En la primera secuencia, ese plano de la plaza, que realiza con teleobjetivo con acercamiento de zoom a los que transitan por la misma, resalta la figura de un mimo que imita a los transeúntes, hasta que el encuadre se centra en uno al que sigue remedando su gestos, Harry. Ya un anuncio de lo que será el curso o deriva de la narración, de lo que hará la realidad con el controlador vigilante. Quienes componían el encuadre de su vida, las piezas que lo mantenían estable, empiezan a disgregarse, a contrariarle. No sólo Amy, sino su asistente, Stan (John Cazale), quien tras discutir con él se une a un rival profesional de Harry, Bernie (Allen Garfield). La realidad comienza a ser territorio movedizo, incierto, amenazante. Harry empieza a mirar su rostro, a preguntarse sobre sí mismo, pero opta por mirar hacia afuera, como si las respuestas, o las soluciones que busca pudieran estar allá afuera. Harry llama (Caul fonéticamente se asemeja a call, ‘llamar’) pero la realidad no contesta, o hay interferencias, comienza a ser inteligible, y además surgen los fantasmas del pasado, aquellos que motivaron que se convirtiera en una especie de monje de clausura, clausurado para el mundo, sin implicarse con nada ni con nadie, cuando un trabajo de escucha con éxito propició, como consecuencia, la brutal muerte de un implicado y su familia. Es como si se hubiera roto la escotilla que había puesto en su vida. ¿Y si sucede de nuevo? ¿Y si esa pareja que escucha pueden ser asesinados por facilitar la conversación que ha grabado?
Por esa emulsión de emociones ( y, al ser católico, la culpabilidad, ese resorte que obstaculiza el discernimiento ) que ofuscan su hasta entonces robótica objetividad de técnico, su percepción se altera, ya que le conducen a la especulación, a la interpretación de los signos de la realidad, a la inferencia de lo que implica el murmullo de la conversación de la realidad, y se apodera de él un prurito de intervenir en y con la realidad (en vez de ser un mero registrador o espectador como hasta ahora). Y la interferencia tiene lugar (en su mirada, pero también la que su acción, de intervención, provoca, como perturbación, en otros). La narrativa progresivamente se va empapando de una atmósfera enrarecida, en la que los espacios gélidos, desacogedores, incrementan esa sensación de aislamiento, de hostilidad, de desencuentro, de realidad que no se habita, como si la realidad (los espacios de la empresa que le ha contratado) y el interior de Harry (los espacios vacíos del almacén donde trabajan) se fueran confundiendo, y la realidad mostrara sus siniestras entrañas.
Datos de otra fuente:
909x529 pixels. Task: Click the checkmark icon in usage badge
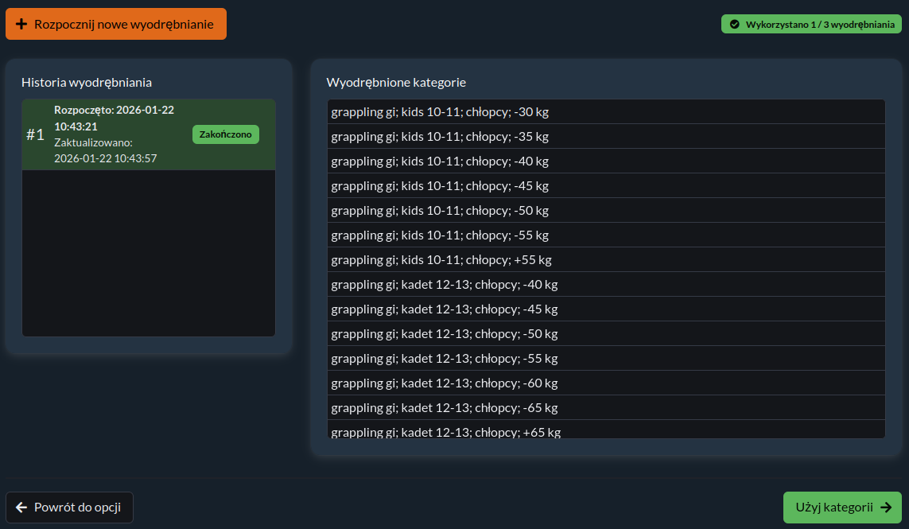(x=734, y=25)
Las superficies esmeriladas, como aquella a través de la cual entrevé fugazmente el crimen, definen su mirada emborronada, desamparada. La capa traslucida de su gabardina es la de un caballero que intenta enfrentarse a un dragón, al de unas instancias de poder, el de las corporaciones que se rigen por una barbarie disimulada en maneras corteses, apariencias impolutas, pasillos y oficinas que no dejan de ser distancias escurridizas; no deja de ser curioso que Harrison Ford repitiera como oficial subalterno en Apocalipse now (1979), una sutil forma de asociar ambas instituciones, o la entraña siniestra de ambas. La realidad, ese tablero de piezas, frases, que la mirada, el entendimiento, intenta desentrañar y combinar en un cifrado coherente, se revela como una imprevista y escurridiza urdimbre en la que resulta difícil advertir una pauta, o un centro. Es un caos ante el que no es posible ejercer un control, porque la realidad no dejará de burlarse de esa obsesión o compulsión. Las apariencias son arenas movedizas, porque hay otros hilos que interfieren en los propios, y a veces los cortan. No advierte que lo que toca es lo que busca. Y la mirada, desamparada, se queda en ruinas.
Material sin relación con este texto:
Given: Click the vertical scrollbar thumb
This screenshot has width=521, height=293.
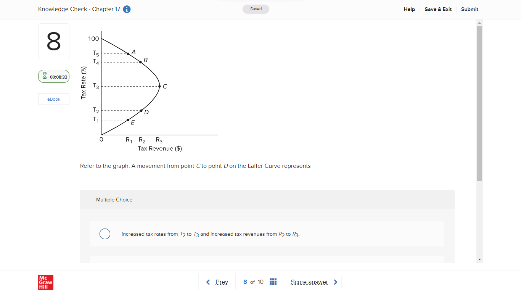Looking at the screenshot, I should [480, 103].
Aunque, al estrenarse pocos meses antes de la dimisión de Nixon, se asociara el argumento, por el uso de las escuchas, con el caso Watergate, el rodaje ya había concluido, en concreto en febrero de 1973, antes de que adquiriera resonancia en los medios ese caso. El mismo Coppola se quedó sorprendido con el hecho de que los equipos de escucha que usa en la película fueran los mismos que usaba la Administración Nixon para espiar integrantes del partido Demócrata. De hecho, el guion había sido escrito incluso antes de que Nixon fuera elegido presidente en 1969. Sí fue influencia determinante Blow up (1966), de Michelangelo Antonioni, una fascinante obra en términos semióticos, aunque cuestionable en términos cinematográficos, lejos, a mi parecer, de la excelencia de las obras que había rodado previamente Antonioni esa década. Es una obra mucha más sugerente por su planteamiento que por su materialización cinematográfica. Carece de la extrañación, de la turbadora atmósfera, que sí se logra en La conversación con el admirable uso de la luz y el color, obra de Bill Butler, tras reemplazar a Haxkel Wexler ya iniciado el rodaje, por diferencias creativas con Coppola (aunque algunas escenas se rodarían de nuevo, se mantuvo la secuencia inicial en la plaza). David Shire compuso antes de que se iniciara el rodaje la banda sonora, en la que destaca, sobremanera, su memorable tema principal con el piano como único instrumento. El brillante uso del diseño de sonido fue obra de Walter Murch, también coeditor, al que Coppola dejó mano libre durante la elaboración del montaje ya que estaba imbuido en la preparación de El padrino II (1974). Robert Duvall, que no aparece acreditado, interviene en escasas secuencias, en el tramo final, aunque su papel es importante en la trama, una figura de poder, como la que también encarnará en Apocalipse now.